§ About this exercise: Type out the full set of entries again, unchanged.
★ ★ ★ ★ ★ ★ ★
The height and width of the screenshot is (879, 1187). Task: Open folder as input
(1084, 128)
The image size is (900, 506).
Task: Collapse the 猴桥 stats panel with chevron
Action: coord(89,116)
★ ★ ★ ★ ★ ★ ★
§ Finished exercise:
The height and width of the screenshot is (879, 1187). Task: Open folder as input
(1084, 128)
The image size is (900, 506).
Task: Collapse the 猴桥 stats panel with chevron
Action: coord(89,116)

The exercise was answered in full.